Knock Knee- Siena already has this a little bit, so the Doctor made it sound like this is probably going to need some help in the future. Basically the inside of the knee grows faster than the outside and so they would go in and put a "clamp" on the growth plate on inside of her knee for some time until the outside caught up. She said this would probably have to happen multiple times as the leg/knees continue to grow.

Ankle joint, or bone ball and socket- the Doctor said that Siena has some luck on this because she has 4 toes on that foot. Some kids that only have 2-3 have a much higher likelihood of having issues with this. Basically there is a bone that connects from your foot to your leg, and it is usually square-topped, but sometimes with  either fibular hemimelia or a club foot (sorry I can't remember which one usually is the cause.. I think it's the fibular hemimelia though) that bone can be rounded and can cause the foot to turn inwards/ roll inwards. If this happens there is a surgery, and in some cases they amputate.. That kinda freaked me out a bit, but that's just an extreme case and it's not even something that she will for sure have, so no need to fret about that. The Doctor said that her foot was looking really good though, so that's good. One stride at a time!
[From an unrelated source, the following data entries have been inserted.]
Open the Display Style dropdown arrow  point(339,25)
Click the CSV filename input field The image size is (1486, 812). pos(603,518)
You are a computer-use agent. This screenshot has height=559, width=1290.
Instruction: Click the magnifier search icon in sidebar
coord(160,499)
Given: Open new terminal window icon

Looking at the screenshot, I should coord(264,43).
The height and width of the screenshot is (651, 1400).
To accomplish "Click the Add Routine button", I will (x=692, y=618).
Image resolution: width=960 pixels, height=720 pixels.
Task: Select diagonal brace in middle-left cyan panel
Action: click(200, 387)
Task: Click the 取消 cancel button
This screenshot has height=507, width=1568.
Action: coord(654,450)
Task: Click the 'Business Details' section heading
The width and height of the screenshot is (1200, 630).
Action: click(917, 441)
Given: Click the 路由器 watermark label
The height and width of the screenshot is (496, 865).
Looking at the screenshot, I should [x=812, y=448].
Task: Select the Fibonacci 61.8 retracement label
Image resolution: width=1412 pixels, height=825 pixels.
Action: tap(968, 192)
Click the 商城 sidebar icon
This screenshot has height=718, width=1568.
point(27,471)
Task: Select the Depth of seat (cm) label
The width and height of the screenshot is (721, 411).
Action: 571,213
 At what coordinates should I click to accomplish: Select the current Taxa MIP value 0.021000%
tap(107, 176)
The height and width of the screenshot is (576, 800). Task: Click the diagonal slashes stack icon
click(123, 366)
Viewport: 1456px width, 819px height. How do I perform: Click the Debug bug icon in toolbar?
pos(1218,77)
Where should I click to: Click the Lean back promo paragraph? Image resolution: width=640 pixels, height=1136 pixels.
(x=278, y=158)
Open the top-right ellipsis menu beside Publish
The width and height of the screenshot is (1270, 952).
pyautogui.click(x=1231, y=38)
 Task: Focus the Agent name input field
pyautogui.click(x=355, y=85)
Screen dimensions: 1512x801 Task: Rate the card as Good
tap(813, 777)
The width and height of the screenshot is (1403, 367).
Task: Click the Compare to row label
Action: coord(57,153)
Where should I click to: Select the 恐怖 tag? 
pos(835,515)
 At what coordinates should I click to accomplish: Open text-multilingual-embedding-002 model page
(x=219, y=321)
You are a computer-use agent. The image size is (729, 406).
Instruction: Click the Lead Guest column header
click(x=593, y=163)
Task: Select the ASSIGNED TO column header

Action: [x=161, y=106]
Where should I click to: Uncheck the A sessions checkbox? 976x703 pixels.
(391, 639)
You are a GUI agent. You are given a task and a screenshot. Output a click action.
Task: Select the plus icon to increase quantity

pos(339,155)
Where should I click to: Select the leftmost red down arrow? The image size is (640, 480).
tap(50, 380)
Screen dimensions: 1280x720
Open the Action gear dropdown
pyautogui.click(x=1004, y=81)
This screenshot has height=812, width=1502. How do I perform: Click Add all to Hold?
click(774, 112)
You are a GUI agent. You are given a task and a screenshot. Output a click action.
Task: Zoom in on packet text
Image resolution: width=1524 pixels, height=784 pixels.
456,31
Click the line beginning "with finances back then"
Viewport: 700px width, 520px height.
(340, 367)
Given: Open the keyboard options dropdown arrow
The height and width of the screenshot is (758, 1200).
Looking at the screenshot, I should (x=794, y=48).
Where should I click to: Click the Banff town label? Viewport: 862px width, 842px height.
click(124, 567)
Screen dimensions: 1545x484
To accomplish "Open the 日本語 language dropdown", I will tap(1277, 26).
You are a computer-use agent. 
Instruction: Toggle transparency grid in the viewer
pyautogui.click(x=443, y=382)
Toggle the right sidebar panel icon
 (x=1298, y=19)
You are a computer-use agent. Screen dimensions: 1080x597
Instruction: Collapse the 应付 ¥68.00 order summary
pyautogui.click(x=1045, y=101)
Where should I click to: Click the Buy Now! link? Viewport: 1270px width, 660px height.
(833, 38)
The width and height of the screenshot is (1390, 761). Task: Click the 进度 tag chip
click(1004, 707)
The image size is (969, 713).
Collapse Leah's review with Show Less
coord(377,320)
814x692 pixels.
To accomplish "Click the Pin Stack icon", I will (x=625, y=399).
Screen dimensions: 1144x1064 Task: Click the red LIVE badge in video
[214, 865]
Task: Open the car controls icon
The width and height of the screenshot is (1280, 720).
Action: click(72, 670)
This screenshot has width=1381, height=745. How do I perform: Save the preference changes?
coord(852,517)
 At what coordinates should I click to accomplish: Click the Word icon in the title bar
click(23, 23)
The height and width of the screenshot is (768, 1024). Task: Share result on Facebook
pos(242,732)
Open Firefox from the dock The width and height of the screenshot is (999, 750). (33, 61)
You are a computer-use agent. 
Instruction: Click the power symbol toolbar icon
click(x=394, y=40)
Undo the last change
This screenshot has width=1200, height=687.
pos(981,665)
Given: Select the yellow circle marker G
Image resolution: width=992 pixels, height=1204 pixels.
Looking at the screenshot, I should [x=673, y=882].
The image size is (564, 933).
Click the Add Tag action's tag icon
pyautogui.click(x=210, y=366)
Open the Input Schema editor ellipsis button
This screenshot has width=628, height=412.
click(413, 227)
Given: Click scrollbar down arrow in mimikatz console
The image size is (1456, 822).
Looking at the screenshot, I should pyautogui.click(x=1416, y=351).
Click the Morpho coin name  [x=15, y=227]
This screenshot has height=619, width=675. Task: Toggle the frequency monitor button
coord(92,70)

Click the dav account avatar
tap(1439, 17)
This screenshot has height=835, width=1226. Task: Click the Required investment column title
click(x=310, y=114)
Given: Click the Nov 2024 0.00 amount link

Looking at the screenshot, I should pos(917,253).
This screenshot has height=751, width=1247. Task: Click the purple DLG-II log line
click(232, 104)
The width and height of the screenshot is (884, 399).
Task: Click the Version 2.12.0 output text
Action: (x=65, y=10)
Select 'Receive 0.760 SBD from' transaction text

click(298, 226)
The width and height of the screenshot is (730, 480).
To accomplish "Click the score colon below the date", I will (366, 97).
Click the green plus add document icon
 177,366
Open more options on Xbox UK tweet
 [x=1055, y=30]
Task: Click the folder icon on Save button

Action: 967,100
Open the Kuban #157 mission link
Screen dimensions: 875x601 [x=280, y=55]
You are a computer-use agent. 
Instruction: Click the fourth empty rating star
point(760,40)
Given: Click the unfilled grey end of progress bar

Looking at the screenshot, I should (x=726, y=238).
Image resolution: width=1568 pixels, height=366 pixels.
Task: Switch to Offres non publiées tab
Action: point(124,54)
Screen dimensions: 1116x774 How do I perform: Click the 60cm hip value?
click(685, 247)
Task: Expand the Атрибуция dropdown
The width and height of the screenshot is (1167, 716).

Also, I have gotten questions from some people about if she needs a lift for her shoe, and the Doctor addressed that today. The Doctor said that sometimes parents choose to get one, but most kids don't and there's no evidence that it messes up the kids backs. She said that if we wanted to we could, but it definitely wasn't necessary. If later on down the road Siena started complaining about pain or something we could do something then and be just fine, but she said that rarely happens.

Anwyay! There is my LONG spiel with all the info! We have some interesting times ahead (poor little siena!:/ ) but she's strong and adapts to everything so well. It's nice to have an idea for the future though so we can plan and such though, so I'm thankful that this Doctor was so helpful!